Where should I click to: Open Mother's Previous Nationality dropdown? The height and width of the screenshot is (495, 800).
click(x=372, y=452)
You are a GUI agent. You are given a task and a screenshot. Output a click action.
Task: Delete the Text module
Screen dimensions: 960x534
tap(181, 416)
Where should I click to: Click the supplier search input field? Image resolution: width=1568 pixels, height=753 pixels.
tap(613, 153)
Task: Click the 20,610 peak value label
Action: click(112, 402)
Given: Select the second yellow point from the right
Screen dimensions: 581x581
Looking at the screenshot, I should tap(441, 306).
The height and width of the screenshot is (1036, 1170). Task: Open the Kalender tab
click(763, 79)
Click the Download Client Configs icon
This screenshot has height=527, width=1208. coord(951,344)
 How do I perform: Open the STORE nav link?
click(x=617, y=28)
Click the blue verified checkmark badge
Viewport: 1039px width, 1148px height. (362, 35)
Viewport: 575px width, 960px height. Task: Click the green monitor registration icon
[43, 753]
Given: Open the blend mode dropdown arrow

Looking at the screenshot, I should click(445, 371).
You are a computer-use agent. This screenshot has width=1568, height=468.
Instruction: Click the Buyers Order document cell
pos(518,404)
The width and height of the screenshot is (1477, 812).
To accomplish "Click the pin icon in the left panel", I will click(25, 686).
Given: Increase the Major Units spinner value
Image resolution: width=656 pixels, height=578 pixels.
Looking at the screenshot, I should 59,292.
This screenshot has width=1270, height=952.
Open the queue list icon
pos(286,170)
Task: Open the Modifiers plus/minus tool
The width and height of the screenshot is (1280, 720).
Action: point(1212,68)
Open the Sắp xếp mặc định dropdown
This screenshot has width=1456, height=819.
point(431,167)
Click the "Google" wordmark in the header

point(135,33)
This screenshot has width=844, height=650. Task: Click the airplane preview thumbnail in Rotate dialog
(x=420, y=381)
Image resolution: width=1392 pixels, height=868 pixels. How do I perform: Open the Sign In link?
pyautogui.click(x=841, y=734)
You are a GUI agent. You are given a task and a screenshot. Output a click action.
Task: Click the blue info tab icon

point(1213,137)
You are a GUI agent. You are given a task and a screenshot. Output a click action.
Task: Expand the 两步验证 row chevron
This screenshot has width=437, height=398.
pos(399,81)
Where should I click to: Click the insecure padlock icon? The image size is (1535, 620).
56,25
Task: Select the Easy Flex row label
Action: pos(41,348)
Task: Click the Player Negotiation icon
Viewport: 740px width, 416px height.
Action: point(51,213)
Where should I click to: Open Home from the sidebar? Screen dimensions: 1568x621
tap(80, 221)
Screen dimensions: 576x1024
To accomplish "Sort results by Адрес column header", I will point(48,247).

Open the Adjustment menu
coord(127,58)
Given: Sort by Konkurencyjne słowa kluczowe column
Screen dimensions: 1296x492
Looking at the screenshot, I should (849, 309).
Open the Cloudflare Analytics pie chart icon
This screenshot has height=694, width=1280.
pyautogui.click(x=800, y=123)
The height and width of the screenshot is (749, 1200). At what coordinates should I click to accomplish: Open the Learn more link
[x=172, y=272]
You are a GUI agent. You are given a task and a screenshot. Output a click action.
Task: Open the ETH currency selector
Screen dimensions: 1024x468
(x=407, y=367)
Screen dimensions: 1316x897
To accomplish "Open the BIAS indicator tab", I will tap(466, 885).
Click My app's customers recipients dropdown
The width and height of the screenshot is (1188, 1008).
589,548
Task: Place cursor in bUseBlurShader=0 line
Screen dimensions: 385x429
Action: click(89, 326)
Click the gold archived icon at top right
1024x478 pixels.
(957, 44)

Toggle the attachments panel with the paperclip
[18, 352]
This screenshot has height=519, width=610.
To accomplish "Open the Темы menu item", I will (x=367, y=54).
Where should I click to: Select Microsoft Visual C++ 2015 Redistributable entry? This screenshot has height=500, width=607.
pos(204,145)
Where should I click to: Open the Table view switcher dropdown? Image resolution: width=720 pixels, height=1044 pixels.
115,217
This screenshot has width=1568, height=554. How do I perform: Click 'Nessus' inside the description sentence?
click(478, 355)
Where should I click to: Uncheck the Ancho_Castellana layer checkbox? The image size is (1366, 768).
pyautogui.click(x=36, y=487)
= = = = =
Starting from the first line above, copy the data through to the last line exactly.

Where should I click to: Open Mother's Previous Nationality dropdown? The height and width of the screenshot is (495, 800).
click(x=372, y=452)
You are a GUI agent. You are given a task and a screenshot. Output a click action.
Task: Delete the Text module
Screen dimensions: 960x534
tap(181, 416)
Where should I click to: Click the supplier search input field? Image resolution: width=1568 pixels, height=753 pixels.
tap(613, 153)
Task: Click the 20,610 peak value label
Action: click(112, 402)
Given: Select the second yellow point from the right
Screen dimensions: 581x581
Looking at the screenshot, I should tap(441, 306).
The height and width of the screenshot is (1036, 1170). Task: Open the Kalender tab
click(763, 79)
Click the Download Client Configs icon
This screenshot has height=527, width=1208. coord(951,344)
 How do I perform: Open the STORE nav link?
click(x=617, y=28)
Click the blue verified checkmark badge
Viewport: 1039px width, 1148px height. (362, 35)
Viewport: 575px width, 960px height. Task: Click the green monitor registration icon
[43, 753]
Given: Open the blend mode dropdown arrow

Looking at the screenshot, I should click(445, 371).
You are a computer-use agent. This screenshot has width=1568, height=468.
Instruction: Click the Buyers Order document cell
pos(518,404)
The width and height of the screenshot is (1477, 812).
To accomplish "Click the pin icon in the left panel", I will click(25, 686).
Given: Increase the Major Units spinner value
Image resolution: width=656 pixels, height=578 pixels.
Looking at the screenshot, I should 59,292.
This screenshot has width=1270, height=952.
Open the queue list icon
pos(286,170)
Task: Open the Modifiers plus/minus tool
The width and height of the screenshot is (1280, 720).
Action: point(1212,68)
Open the Sắp xếp mặc định dropdown
This screenshot has width=1456, height=819.
point(431,167)
Click the "Google" wordmark in the header

point(135,33)
This screenshot has width=844, height=650. Task: Click the airplane preview thumbnail in Rotate dialog
(x=420, y=381)
Image resolution: width=1392 pixels, height=868 pixels. How do I perform: Open the Sign In link?
pyautogui.click(x=841, y=734)
You are a GUI agent. You are given a task and a screenshot. Output a click action.
Task: Click the blue info tab icon

point(1213,137)
You are a GUI agent. You are given a task and a screenshot. Output a click action.
Task: Expand the 两步验证 row chevron
This screenshot has width=437, height=398.
pos(399,81)
Where should I click to: Click the insecure padlock icon? The image size is (1535, 620).
56,25
Task: Select the Easy Flex row label
Action: pos(41,348)
Task: Click the Player Negotiation icon
Viewport: 740px width, 416px height.
Action: point(51,213)
Where should I click to: Open Home from the sidebar? Screen dimensions: 1568x621
tap(80, 221)
Screen dimensions: 576x1024
To accomplish "Sort results by Адрес column header", I will point(48,247).

Open the Adjustment menu
coord(127,58)
Given: Sort by Konkurencyjne słowa kluczowe column
Screen dimensions: 1296x492
Looking at the screenshot, I should (849, 309).
Open the Cloudflare Analytics pie chart icon
This screenshot has height=694, width=1280.
pyautogui.click(x=800, y=123)
The height and width of the screenshot is (749, 1200). At what coordinates should I click to accomplish: Open the Learn more link
[x=172, y=272]
You are a GUI agent. You are given a task and a screenshot. Output a click action.
Task: Open the ETH currency selector
Screen dimensions: 1024x468
(x=407, y=367)
Screen dimensions: 1316x897
To accomplish "Open the BIAS indicator tab", I will tap(466, 885).
Click My app's customers recipients dropdown
The width and height of the screenshot is (1188, 1008).
589,548
Task: Place cursor in bUseBlurShader=0 line
Screen dimensions: 385x429
Action: click(89, 326)
Click the gold archived icon at top right
1024x478 pixels.
(957, 44)

Toggle the attachments panel with the paperclip
[18, 352]
This screenshot has height=519, width=610.
To accomplish "Open the Темы menu item", I will (x=367, y=54).
Where should I click to: Select Microsoft Visual C++ 2015 Redistributable entry? This screenshot has height=500, width=607.
pos(204,145)
Where should I click to: Open the Table view switcher dropdown? Image resolution: width=720 pixels, height=1044 pixels.
115,217
This screenshot has width=1568, height=554. How do I perform: Click 'Nessus' inside the description sentence?
click(478, 355)
Where should I click to: Uncheck the Ancho_Castellana layer checkbox? The image size is (1366, 768).
pyautogui.click(x=36, y=487)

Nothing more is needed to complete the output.